Millions and millions of years ago, India was a part of a Supercontinent called Gondwanaland (that also consisted of Africa, Australia, Antarctica and South America). The Indian landmass separated from this Super-continent and drifted towards its present place in Asia. The Sea of Tethys formed the frontier between Asia and the Indian landmass. The Himalayas gradually arose from the bed of the Sea of Tethys. This Sea gradually shrunk and was covered with silt brought down by the Himalayan Rivers. The Indo-Gangetic plains of Uttar Pradesh are that very Sea of Tethys. This is proved by Marine shells that have been found here by boring to a great depth. It has also been confirmed by Archaeological and Paleo-botanic technology that the landmass of Uttar Pradesh was Grassland since antiquity. This Grassland was quite different from the Prairies of North America and Savannahs of Central Asia. It was a Wet Grassland.
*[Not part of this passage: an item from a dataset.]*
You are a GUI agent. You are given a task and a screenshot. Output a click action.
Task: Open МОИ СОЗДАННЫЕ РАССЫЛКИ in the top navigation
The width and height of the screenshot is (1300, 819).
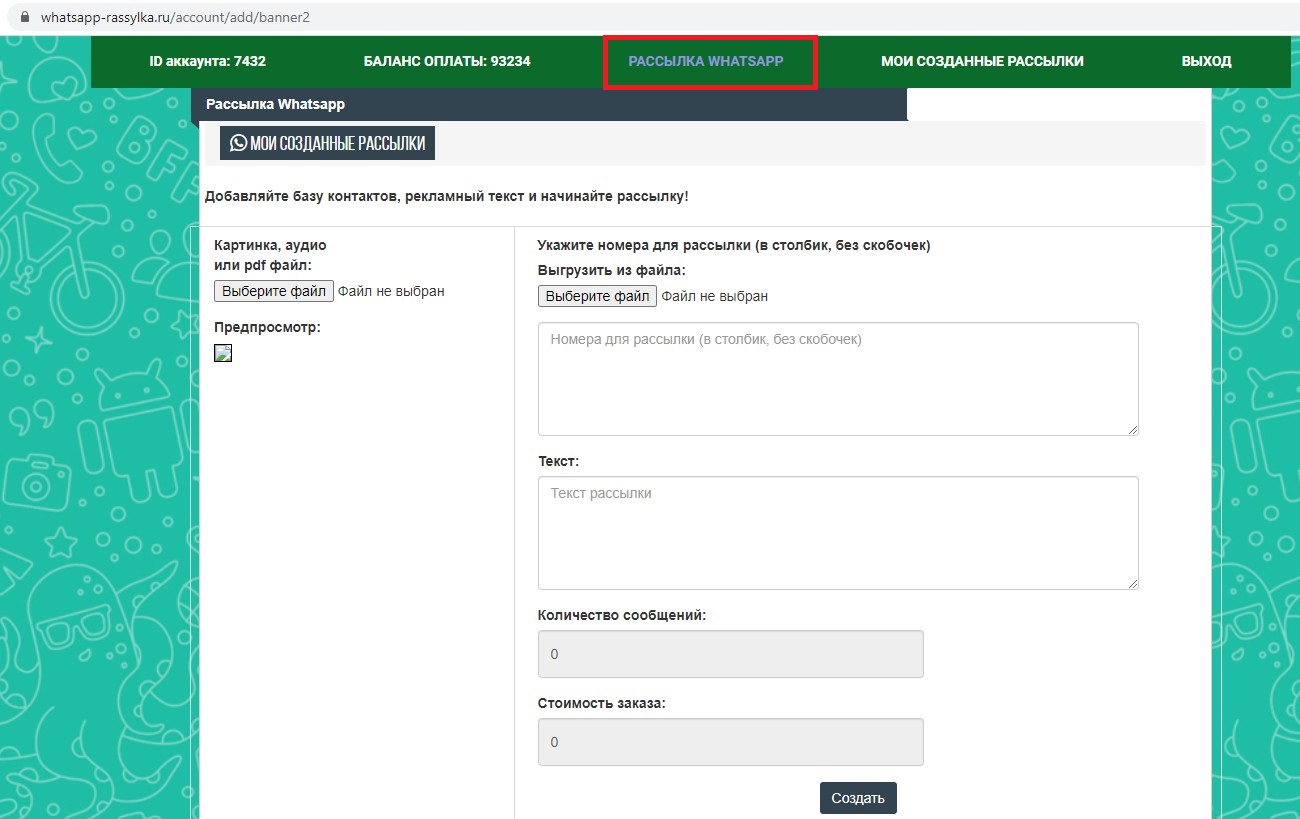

There is an immense socio-religious importance of the Munj grass in India. It is quite possible that it has something to do with the fact that this is a typical grassland flora.
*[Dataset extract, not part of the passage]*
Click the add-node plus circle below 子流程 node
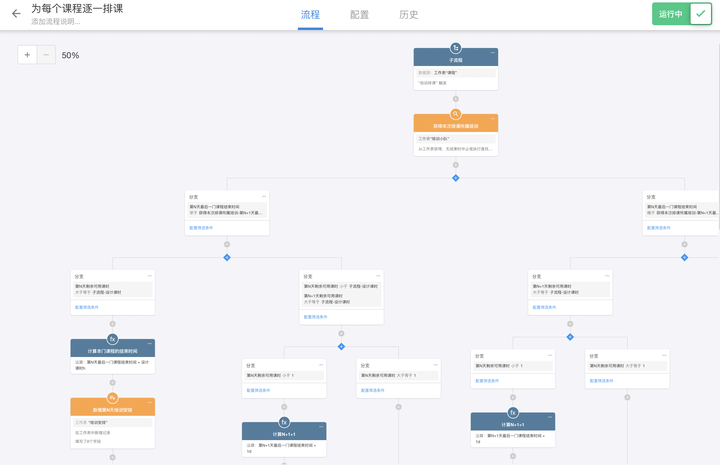 click(x=456, y=99)
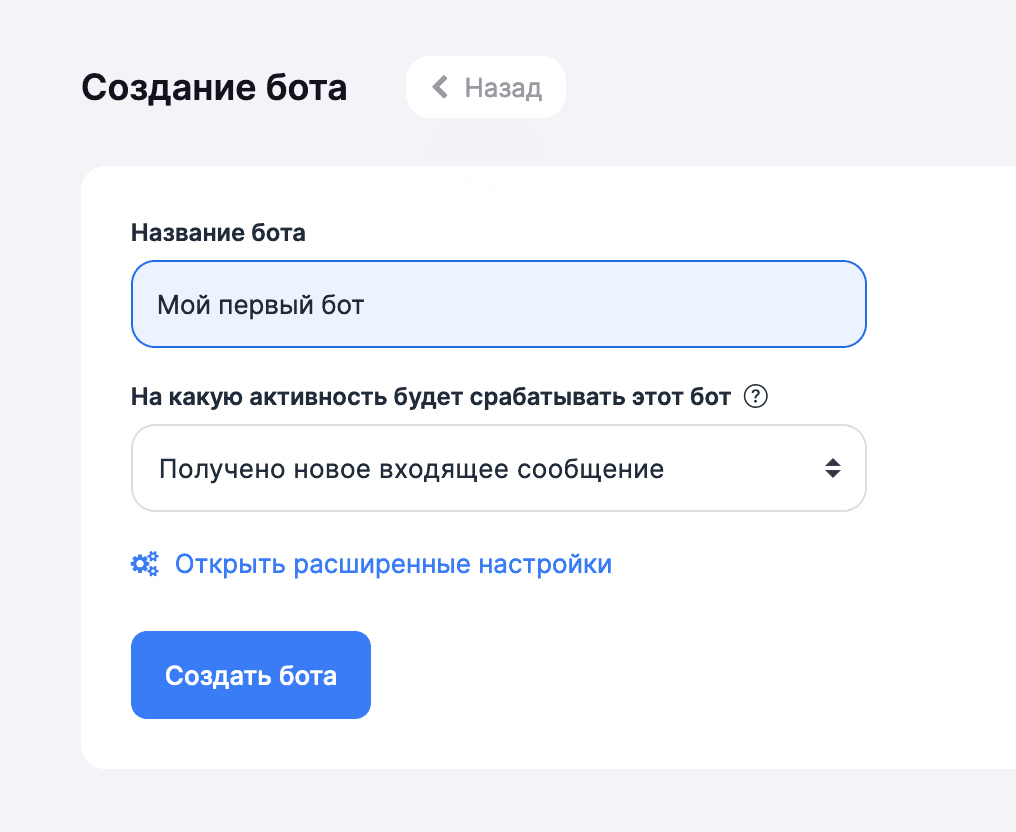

But where have the Grasslands of Uttar Pradesh disappeared? The Farms and croplands that we see around us are the result of the conversion into agricultural land over a period of tens of thousands of years. It is to these Grasslands that we can attribute the fertility of our soil. Uttar Pradesh is the bread-bowl of India not because of the Green Revolution but because of the Grasslands.
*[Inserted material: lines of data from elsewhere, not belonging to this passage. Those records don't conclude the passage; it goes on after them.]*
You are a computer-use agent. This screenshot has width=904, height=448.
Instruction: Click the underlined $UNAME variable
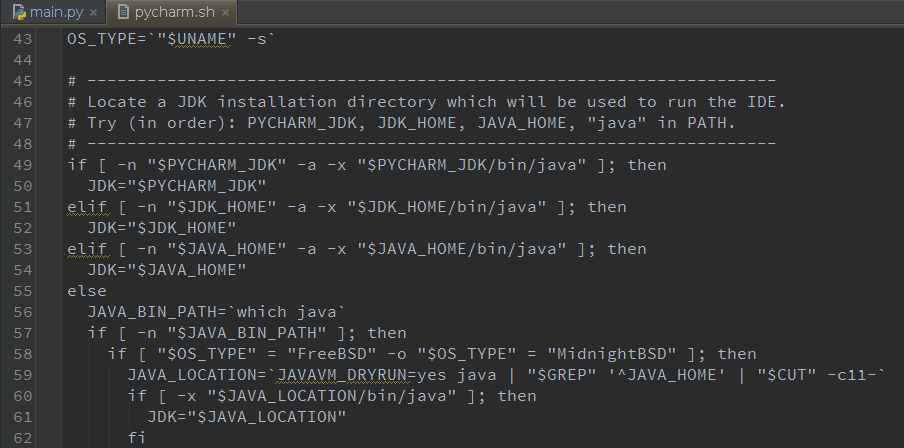tap(201, 39)
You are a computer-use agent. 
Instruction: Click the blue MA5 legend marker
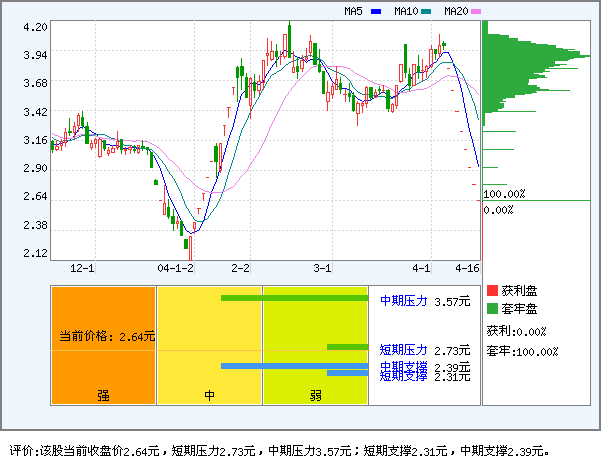tap(376, 12)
Today, we are witnessing a terrible extinction of many life-forms. The most shocking tragedy of our time is the virtual disappearance of the Common Sparrow. Though their decline has occurred due to excessive use of pesticides, I do believe that it is also related to the exploitation of our Natural Grasslands. The disappearance of Grasslands has also threatened the existence of many species of grain-eating birds like the warblers, buntings, munias, quails and partridges.
At, Dudhwa, we still are lucky to have vast stretches of grasslands, but their management is really tedious.
While the Forest Department undertakes massive afforestation this monsoon and people hug trees, let us also think about the humble grass that we trample under our foot without the slightest concern. Not too long ago, this humble grass was the dominant flora of our land.